4.2 Comparison with SOTAs

To demonstrate the superiority of the proposed model, we compare our model with several state-of-the-art approaches including GFLA [35], Impersonator++ [25], DPTN [48], and NTED [34].

Quantitative Comparison. As shown in Table 1, our model achieves the best results on most evaluation metrics. The large margin of enhancement on FVD score indicates the best performance of our method in terms of spatio-temporal consistency. It represents the merits of the proposed bidirectionally deformable motion modulation in modulating long-range motion sequences with minimum discontinuity. Our model can achieve the best results on those image-based perceptual measuring metrics in the challenging FashionVideo dataset. For some images with natural backgrounds like those in iPER dataset, our model is also able to get highly competitive performance. It quantifies that our model has a better style transfer and video synthesis ability against current methods.

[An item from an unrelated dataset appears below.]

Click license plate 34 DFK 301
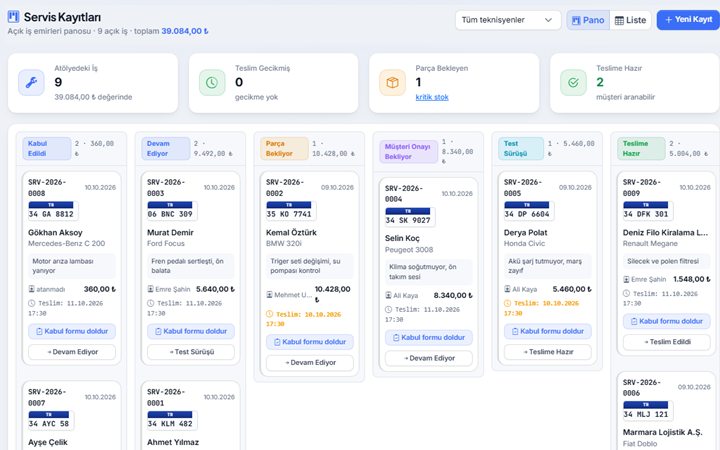This screenshot has height=450, width=720. click(x=646, y=210)
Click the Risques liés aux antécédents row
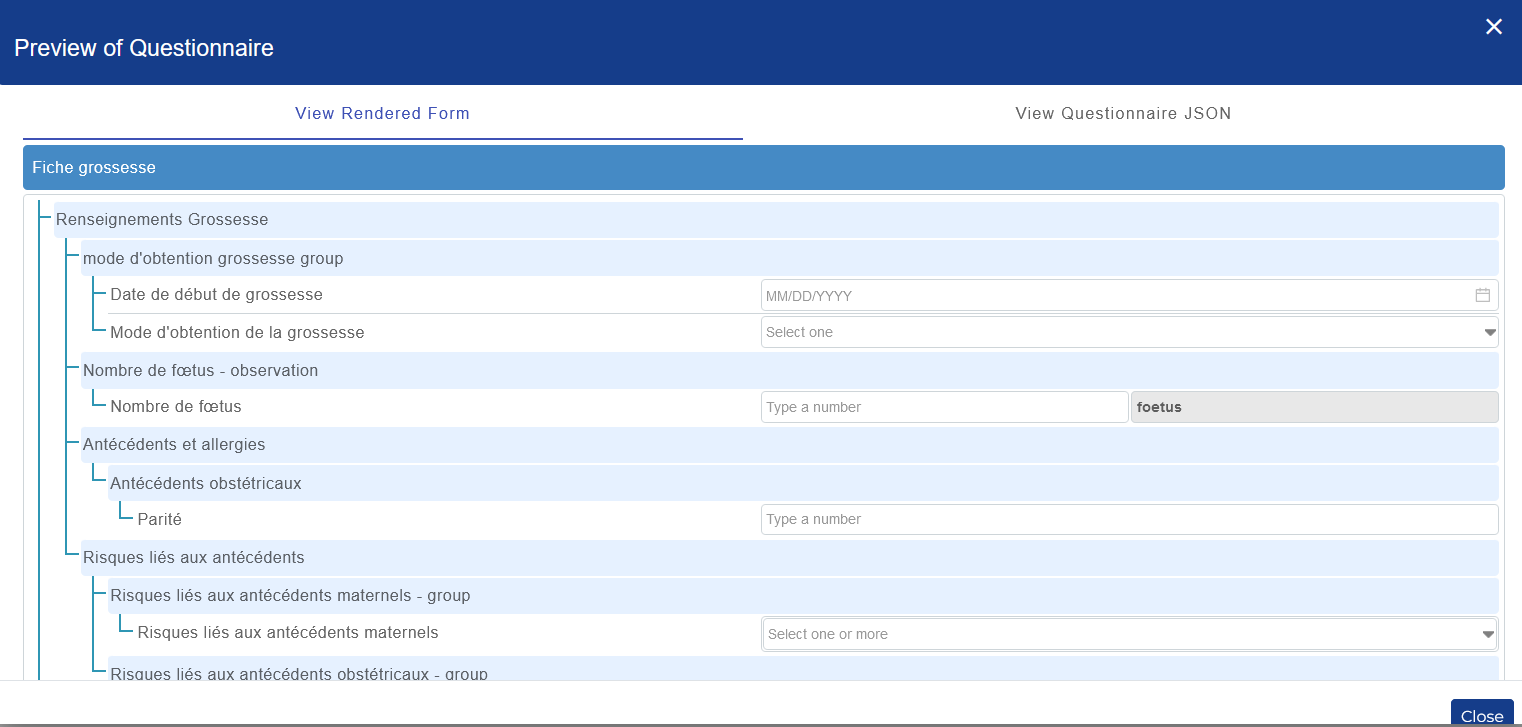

Models	SSIM $\uparrow$	PSNR $\uparrow$	L1 $\downarrow$	FID $\downarrow$	LPIPS $\downarrow$	FVD-Train128f $\downarrow$	FVD-Test128f $\downarrow$
Deformable Motion Modulation
w/o DMM	0.892	21.802	0.0435	16.636	0.0935	200.363 $\pm$ 2.992	267.476 $\pm$ 7.093
w/o DCN	0.916	23.849	0.0317	14.358	0.0484	187.390 $\pm$ 2.617	167.529 $\pm$ 7.566
w/o Style weight	0.914	23.483	0.0330	14.497	0.0513	176.107 $\pm$ 2.745	161.549 $\pm$ 7.245
w/o Feature concat	0.911	23.529	0.0338	14.933	0.0523	199.483 $\pm$ 2.224	172.651 $\pm$ 8.439
w/o Motion mask	0.912	23.492	0.0343	14.554	0.0519	191.984 $\pm$ 2.336	176.882 $\pm$ 7.004
Bidirectional Propagation
w/o Forward propagation	0.914	23.715	0.0327	15.794	0.0510	208.354 $\pm$ 2.833	188.869 $\pm$ 9.678
w/o Backward propagation	0.908	23.179	0.0349	14.345	0.0538	171.649 $\pm$ 2.289	156.469 $\pm$ 6.671
w/o Recurrent structural flow	0.910	23.440	0.0337	15.951	0.0527	202.555 $\pm$ 2.712	199.854 $\pm$ 7.192
Ours	0.918	24.071	0.0302	14.083	0.0478	168.275 $\pm$ 2.564	148.253 $\pm$ 6.781

Table 2: Quantitative comparisons of ablation study on the FashionVideo benchmark. The best scores are highlighted in bold format.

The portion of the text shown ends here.